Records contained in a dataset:
★ ★ ★ ★ ★

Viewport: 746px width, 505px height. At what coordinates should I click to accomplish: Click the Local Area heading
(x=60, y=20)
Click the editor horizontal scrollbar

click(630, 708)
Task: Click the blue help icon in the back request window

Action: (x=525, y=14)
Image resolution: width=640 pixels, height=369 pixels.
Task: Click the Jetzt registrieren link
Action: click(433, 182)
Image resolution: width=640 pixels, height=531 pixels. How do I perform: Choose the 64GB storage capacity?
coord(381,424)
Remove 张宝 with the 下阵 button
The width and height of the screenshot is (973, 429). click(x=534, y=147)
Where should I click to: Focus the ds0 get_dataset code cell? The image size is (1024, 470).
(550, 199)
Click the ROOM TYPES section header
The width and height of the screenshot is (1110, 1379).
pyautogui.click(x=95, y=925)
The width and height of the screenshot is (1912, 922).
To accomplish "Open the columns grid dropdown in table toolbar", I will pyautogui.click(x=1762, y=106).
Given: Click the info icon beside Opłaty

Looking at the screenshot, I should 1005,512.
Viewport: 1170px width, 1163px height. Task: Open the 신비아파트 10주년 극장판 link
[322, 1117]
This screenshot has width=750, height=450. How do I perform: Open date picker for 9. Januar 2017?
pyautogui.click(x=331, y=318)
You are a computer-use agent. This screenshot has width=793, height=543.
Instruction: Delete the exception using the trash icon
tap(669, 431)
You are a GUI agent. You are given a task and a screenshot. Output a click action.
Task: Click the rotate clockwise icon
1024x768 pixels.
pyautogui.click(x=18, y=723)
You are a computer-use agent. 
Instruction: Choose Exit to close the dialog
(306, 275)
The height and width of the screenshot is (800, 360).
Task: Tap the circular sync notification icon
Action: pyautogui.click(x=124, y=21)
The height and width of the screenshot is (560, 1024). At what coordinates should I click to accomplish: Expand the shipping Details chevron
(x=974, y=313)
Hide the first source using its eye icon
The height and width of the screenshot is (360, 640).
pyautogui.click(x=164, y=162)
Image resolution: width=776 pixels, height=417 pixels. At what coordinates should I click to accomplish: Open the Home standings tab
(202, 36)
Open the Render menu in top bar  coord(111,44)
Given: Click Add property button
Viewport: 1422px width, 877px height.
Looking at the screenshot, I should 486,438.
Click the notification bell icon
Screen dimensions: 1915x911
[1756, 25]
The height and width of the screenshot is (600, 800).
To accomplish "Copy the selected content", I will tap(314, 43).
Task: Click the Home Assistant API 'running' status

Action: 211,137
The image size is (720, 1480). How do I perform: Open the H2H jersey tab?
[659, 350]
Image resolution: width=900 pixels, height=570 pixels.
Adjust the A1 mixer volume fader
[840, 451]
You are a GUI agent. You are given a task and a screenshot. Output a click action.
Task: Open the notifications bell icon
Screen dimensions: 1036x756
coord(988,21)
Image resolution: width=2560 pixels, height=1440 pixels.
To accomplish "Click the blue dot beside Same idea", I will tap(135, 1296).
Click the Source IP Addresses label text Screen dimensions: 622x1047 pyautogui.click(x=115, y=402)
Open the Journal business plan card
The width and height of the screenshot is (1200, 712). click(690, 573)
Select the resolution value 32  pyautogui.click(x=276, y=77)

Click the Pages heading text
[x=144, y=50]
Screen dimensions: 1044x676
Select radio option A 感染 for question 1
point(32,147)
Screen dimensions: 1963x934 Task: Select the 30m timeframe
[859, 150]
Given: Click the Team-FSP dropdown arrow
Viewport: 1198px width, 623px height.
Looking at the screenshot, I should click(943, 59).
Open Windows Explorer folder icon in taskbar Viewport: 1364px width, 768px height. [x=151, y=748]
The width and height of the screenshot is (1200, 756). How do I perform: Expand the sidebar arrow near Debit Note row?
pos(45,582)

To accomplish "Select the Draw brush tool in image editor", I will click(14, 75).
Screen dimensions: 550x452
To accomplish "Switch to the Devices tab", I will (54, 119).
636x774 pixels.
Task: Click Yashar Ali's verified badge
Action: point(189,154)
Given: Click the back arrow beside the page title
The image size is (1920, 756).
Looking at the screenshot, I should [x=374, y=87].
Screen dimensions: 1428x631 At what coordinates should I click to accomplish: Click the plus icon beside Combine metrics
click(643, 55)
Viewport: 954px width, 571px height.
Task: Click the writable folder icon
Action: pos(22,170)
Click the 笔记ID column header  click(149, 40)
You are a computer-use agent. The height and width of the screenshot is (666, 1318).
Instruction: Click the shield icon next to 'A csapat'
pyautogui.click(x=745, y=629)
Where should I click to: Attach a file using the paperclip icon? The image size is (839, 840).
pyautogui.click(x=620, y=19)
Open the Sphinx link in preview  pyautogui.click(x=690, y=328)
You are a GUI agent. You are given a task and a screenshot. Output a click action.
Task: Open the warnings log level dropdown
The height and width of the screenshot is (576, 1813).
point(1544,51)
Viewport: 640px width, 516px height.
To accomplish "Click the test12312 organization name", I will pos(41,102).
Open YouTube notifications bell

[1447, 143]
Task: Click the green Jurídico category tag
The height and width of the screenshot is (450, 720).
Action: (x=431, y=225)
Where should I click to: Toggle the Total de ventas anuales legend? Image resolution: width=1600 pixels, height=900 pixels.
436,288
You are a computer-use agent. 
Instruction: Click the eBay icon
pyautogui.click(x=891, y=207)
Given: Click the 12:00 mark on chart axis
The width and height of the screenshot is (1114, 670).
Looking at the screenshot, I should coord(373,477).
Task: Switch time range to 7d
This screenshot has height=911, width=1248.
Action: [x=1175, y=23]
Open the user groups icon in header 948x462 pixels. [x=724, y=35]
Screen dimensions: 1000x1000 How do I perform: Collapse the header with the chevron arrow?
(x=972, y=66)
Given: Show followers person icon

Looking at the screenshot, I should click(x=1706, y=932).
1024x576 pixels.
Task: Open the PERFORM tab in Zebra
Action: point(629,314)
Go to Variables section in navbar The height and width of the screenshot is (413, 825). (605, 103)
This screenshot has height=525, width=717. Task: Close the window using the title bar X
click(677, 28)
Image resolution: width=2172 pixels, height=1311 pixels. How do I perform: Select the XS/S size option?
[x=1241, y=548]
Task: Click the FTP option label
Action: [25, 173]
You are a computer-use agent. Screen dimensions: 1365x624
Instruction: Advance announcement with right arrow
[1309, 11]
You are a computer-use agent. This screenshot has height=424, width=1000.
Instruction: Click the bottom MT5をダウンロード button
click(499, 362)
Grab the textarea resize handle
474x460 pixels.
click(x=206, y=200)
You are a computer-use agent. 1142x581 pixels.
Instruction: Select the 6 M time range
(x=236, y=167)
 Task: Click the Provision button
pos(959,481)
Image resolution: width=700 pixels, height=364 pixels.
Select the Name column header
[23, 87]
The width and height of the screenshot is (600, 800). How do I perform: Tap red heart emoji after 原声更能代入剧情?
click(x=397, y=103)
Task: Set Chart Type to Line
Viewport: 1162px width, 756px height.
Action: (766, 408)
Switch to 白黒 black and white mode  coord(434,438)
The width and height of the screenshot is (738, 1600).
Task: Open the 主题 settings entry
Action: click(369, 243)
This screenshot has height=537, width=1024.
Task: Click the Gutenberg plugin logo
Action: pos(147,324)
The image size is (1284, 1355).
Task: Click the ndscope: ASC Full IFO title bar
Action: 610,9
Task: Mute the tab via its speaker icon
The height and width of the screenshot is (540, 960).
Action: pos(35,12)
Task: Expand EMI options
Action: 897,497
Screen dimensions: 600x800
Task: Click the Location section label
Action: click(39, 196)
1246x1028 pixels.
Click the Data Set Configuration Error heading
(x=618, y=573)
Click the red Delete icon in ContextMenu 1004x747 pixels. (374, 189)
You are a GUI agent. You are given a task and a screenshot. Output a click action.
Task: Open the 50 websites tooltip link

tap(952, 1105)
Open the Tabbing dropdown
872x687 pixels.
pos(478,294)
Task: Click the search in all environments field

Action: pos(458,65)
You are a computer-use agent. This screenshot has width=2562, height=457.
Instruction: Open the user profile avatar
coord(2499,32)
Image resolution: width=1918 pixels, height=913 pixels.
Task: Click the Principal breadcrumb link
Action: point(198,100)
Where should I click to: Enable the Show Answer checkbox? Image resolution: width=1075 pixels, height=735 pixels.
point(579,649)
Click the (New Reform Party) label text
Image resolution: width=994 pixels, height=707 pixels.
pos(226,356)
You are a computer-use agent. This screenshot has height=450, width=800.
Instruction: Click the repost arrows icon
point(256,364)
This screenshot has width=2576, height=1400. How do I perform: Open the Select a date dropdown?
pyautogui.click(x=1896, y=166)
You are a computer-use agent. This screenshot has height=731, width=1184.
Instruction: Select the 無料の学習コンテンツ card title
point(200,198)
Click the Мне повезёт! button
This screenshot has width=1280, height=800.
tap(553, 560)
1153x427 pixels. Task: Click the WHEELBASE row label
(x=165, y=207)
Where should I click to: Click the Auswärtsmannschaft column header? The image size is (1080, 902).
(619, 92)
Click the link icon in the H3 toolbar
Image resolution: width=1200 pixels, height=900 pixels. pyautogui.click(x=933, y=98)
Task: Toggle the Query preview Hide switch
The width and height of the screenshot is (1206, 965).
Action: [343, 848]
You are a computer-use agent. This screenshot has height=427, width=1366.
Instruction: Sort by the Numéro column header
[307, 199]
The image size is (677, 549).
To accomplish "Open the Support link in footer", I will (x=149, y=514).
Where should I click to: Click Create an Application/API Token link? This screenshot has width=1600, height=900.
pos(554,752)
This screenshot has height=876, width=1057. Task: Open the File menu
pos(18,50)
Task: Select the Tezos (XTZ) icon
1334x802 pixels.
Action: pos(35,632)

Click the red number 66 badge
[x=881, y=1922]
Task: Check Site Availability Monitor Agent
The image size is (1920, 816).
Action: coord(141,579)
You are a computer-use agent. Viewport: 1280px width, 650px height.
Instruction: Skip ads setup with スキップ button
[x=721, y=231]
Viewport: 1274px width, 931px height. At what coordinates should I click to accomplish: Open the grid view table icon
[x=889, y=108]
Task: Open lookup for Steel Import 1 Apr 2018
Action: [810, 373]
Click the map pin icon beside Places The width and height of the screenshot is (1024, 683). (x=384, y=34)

★ ★ ★ ★ ★

#### Exercise details
Your answer must be the line holding "Click the link icon in the H3 toolbar" plus every later line to the end of the records, copied exactly.

#### Problem solution
Click the link icon in the H3 toolbar
Image resolution: width=1200 pixels, height=900 pixels. pyautogui.click(x=933, y=98)
Task: Toggle the Query preview Hide switch
The width and height of the screenshot is (1206, 965).
Action: [343, 848]
You are a computer-use agent. This screenshot has height=427, width=1366.
Instruction: Sort by the Numéro column header
[307, 199]
The image size is (677, 549).
To accomplish "Open the Support link in footer", I will (x=149, y=514).
Where should I click to: Click Create an Application/API Token link? This screenshot has width=1600, height=900.
pos(554,752)
This screenshot has height=876, width=1057. Task: Open the File menu
pos(18,50)
Task: Select the Tezos (XTZ) icon
1334x802 pixels.
Action: pos(35,632)

Click the red number 66 badge
[x=881, y=1922]
Task: Check Site Availability Monitor Agent
The image size is (1920, 816).
Action: coord(141,579)
You are a computer-use agent. Viewport: 1280px width, 650px height.
Instruction: Skip ads setup with スキップ button
[x=721, y=231]
Viewport: 1274px width, 931px height. At what coordinates should I click to accomplish: Open the grid view table icon
[x=889, y=108]
Task: Open lookup for Steel Import 1 Apr 2018
Action: [810, 373]
Click the map pin icon beside Places The width and height of the screenshot is (1024, 683). (x=384, y=34)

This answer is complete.